What is required: Exact copy, no pictures: every line from the one that contains "Task: Toggle green" through the end of the data below, and nothing else.
(Beginning of Task input)
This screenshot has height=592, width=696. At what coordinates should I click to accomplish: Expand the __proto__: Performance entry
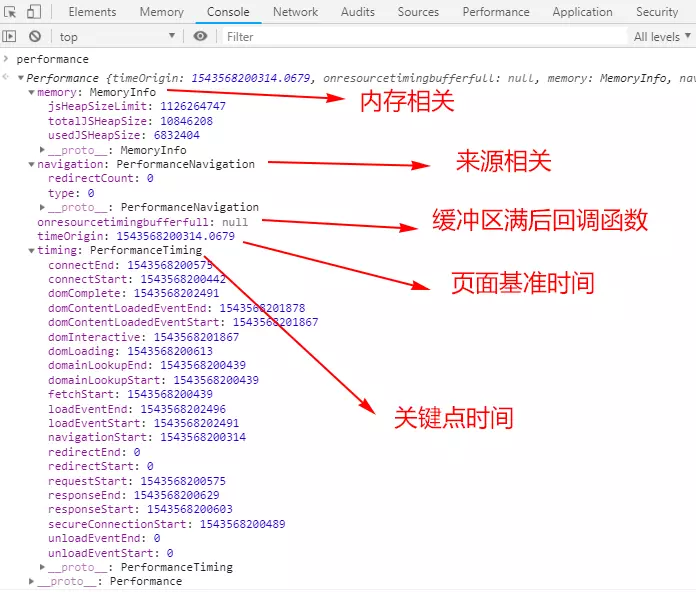[31, 581]
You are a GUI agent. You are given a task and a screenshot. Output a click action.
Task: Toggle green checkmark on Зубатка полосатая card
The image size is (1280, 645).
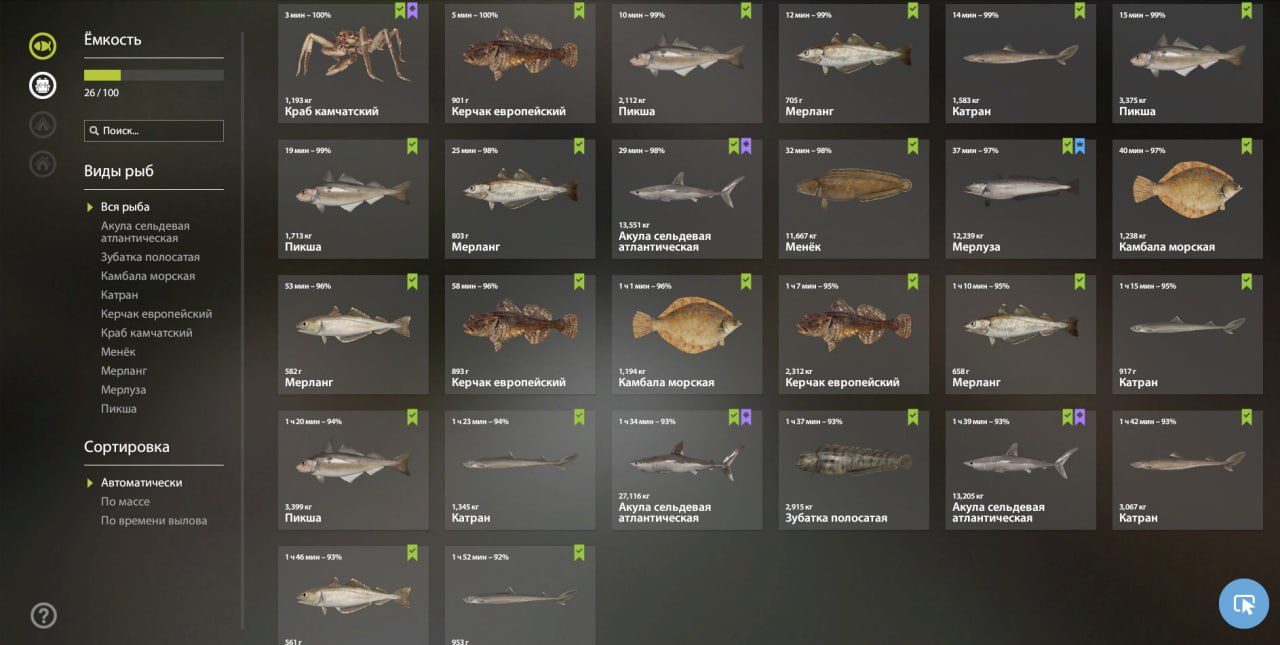point(913,417)
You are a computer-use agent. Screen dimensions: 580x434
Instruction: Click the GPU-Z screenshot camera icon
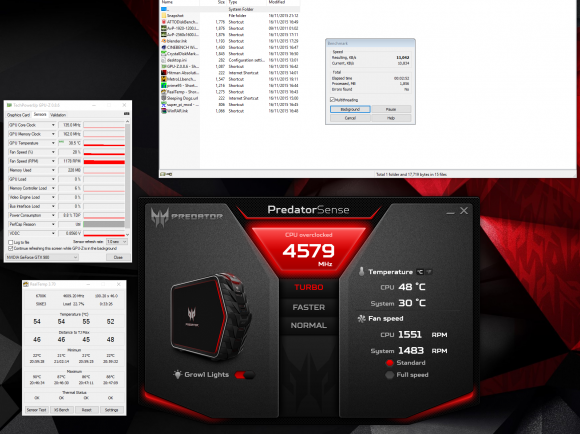(127, 114)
(End of Task input)
Written response:
Task: Toggle green checkmark on Зубатка полосатая card
The image size is (1280, 645).
point(913,417)
You are a computer-use agent. Screen dimensions: 580x434
Instruction: Click the GPU-Z screenshot camera icon
(127, 114)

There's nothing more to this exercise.